1. Make sure your surface has a gloss coat. (Decals need to lay on glass like surface) You can either mm sand it to gloss finish or use clear gloss enamel spray paint.
 
2. I use the laser decal paper as the ink is melted in the plastic sheet vs. on top of it.
 
3. One finish is glossed smooth, I cut the decal as close to the printed design as possible. Sometimes the clear edges leave an edge or show a demarcation line.
 
4. I use Microset on the surface then lay the decal where I want. The miroset will soften the decal and allow you to slide the decal into final position. If it sets down where you don't want, use a sharp blade and lift a corner placing either a drop of water or Microset under the decal.
5. Once the decal is in final position, I use a paper towel to press out any liquid or air bubbles from under the decal. You want the surface of the pen and decal to basically be a vacuum, this is what creates adhesion.
 
6. Then I take an ear bud to apply the MircoSet.
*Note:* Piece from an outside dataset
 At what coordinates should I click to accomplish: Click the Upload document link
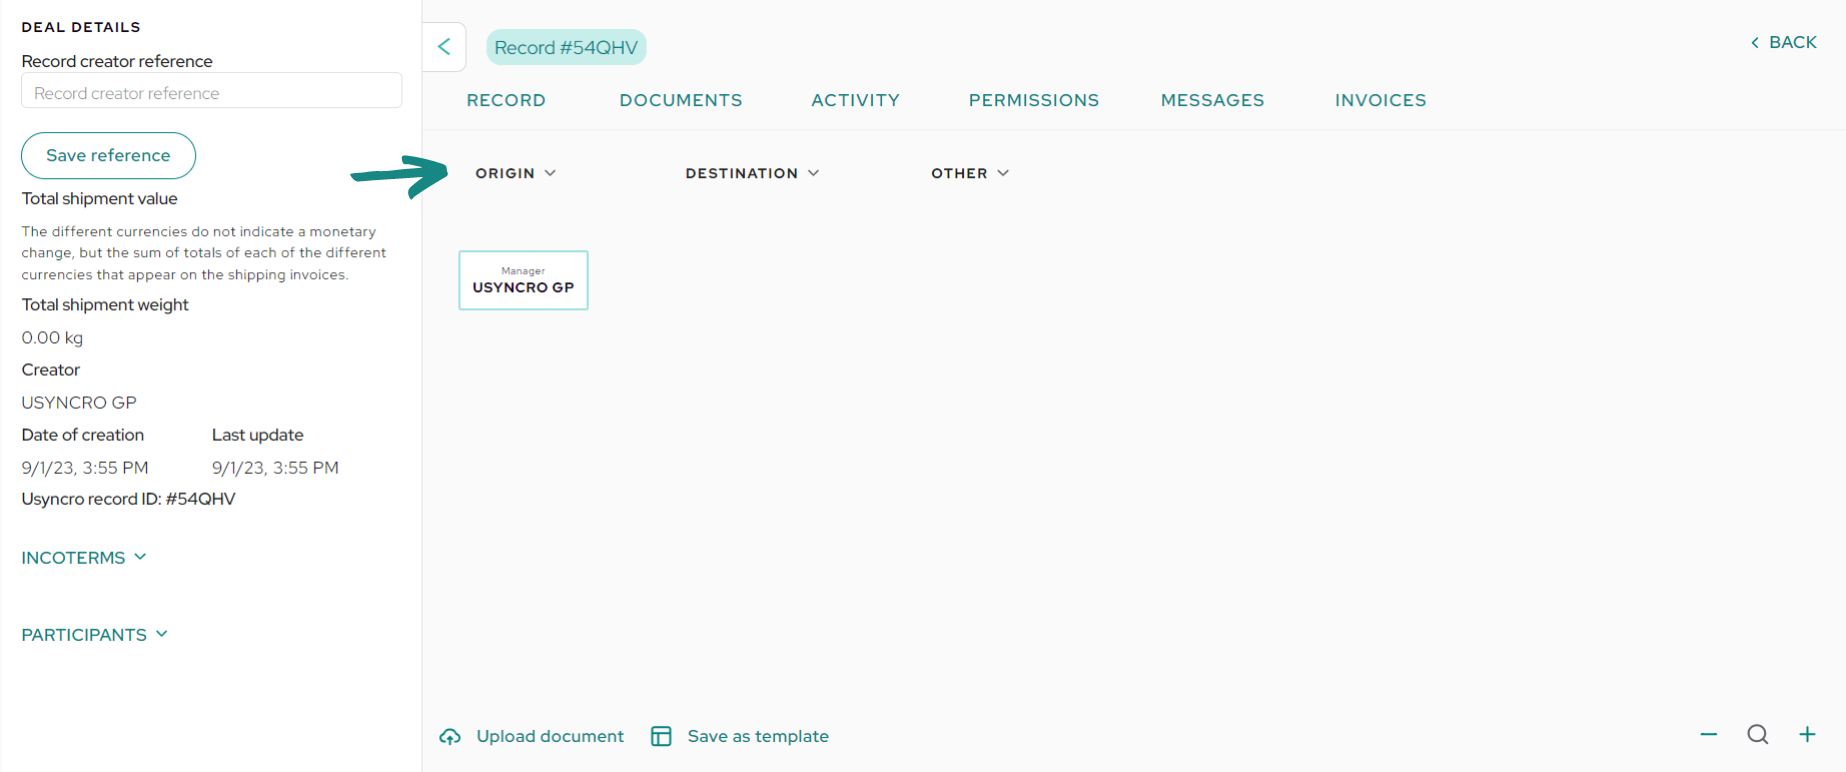pyautogui.click(x=549, y=737)
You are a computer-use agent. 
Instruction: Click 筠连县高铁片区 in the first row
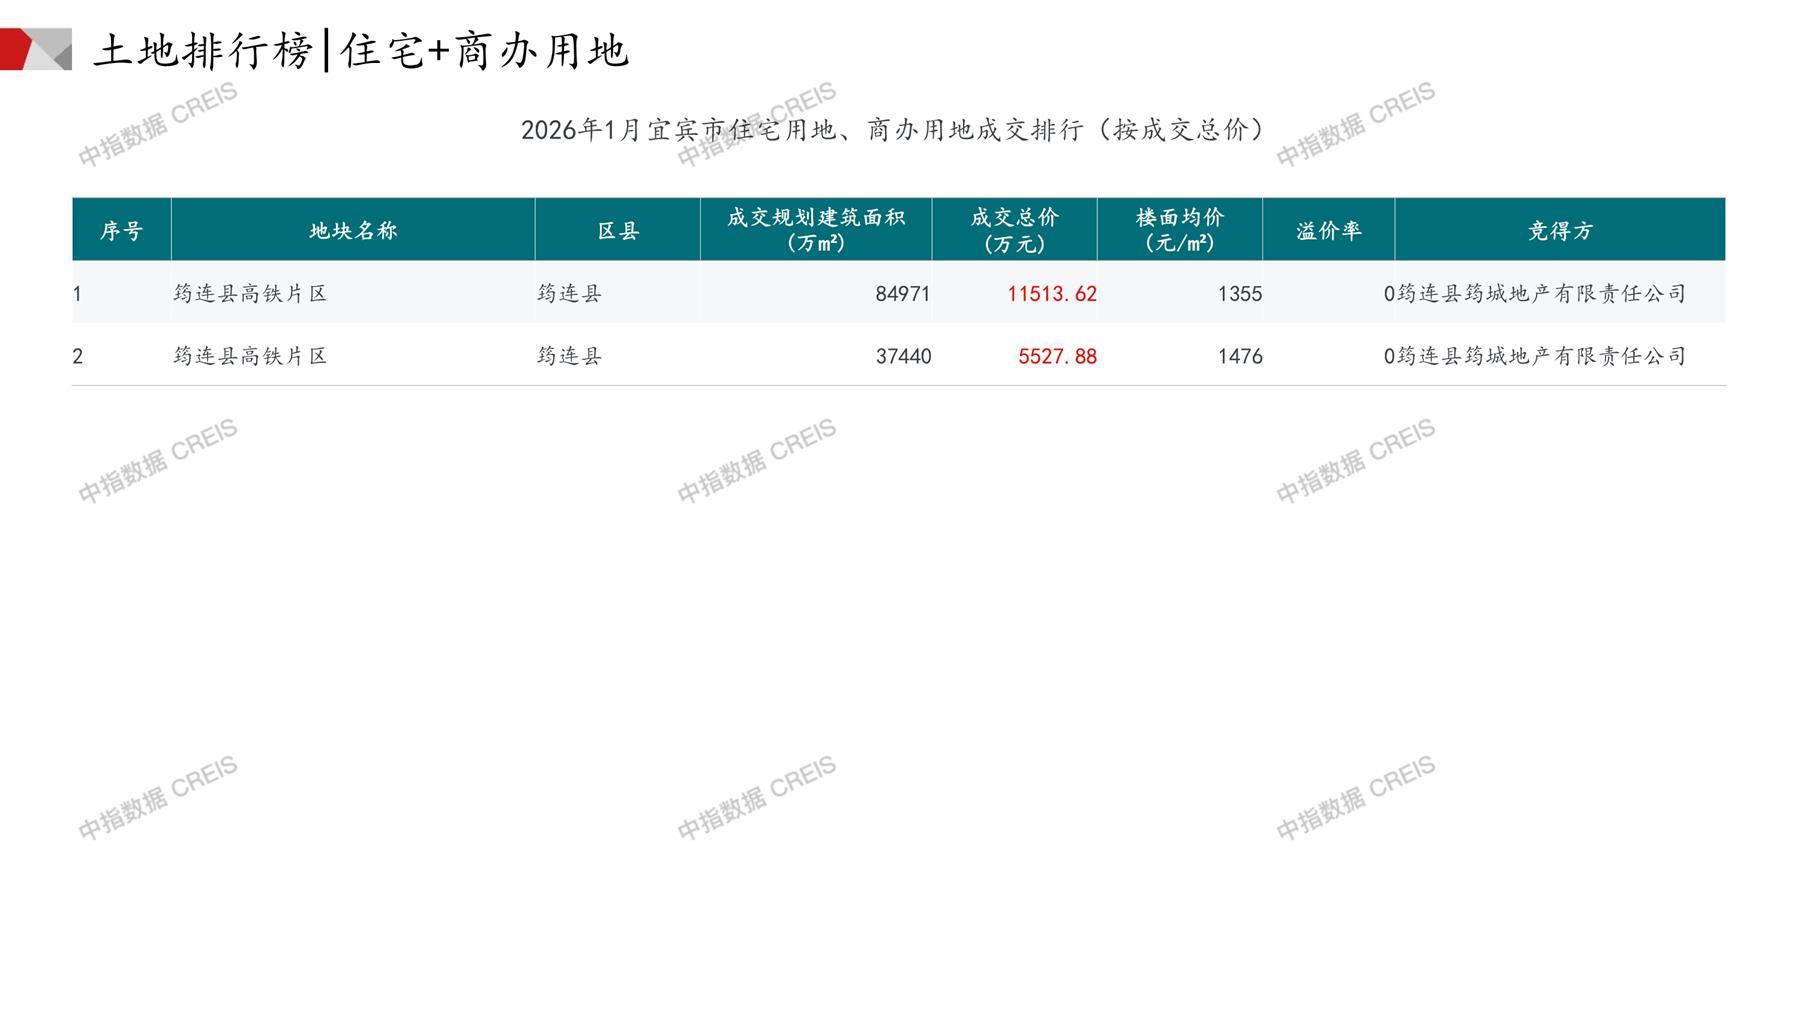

I will wet the decal on the pen as the MicroSet melts the decal into the pen. The thicker the decal the more it takes. DO NOT leave drops of Microset lay on the decal. A drop left can leave marks on the decal. You basically just want to wet the decal until it dries, then repeat a few time. 
 
7. After I think I can't get it to lay down anymore I clear coat over the whole project. Once the clear coat has dried, I will then apply whatever finish I desire.
Another good sorce for decal information is a modeling forum. http://www.arcair.com/TnT-archives/Decaling/01.shtm
 
If you have any questions feel free to contact me. 
 
~Steve


----------



## rick l. stickley (Feb 15, 2013)

*decal blank*

thanks a lot , rick


----------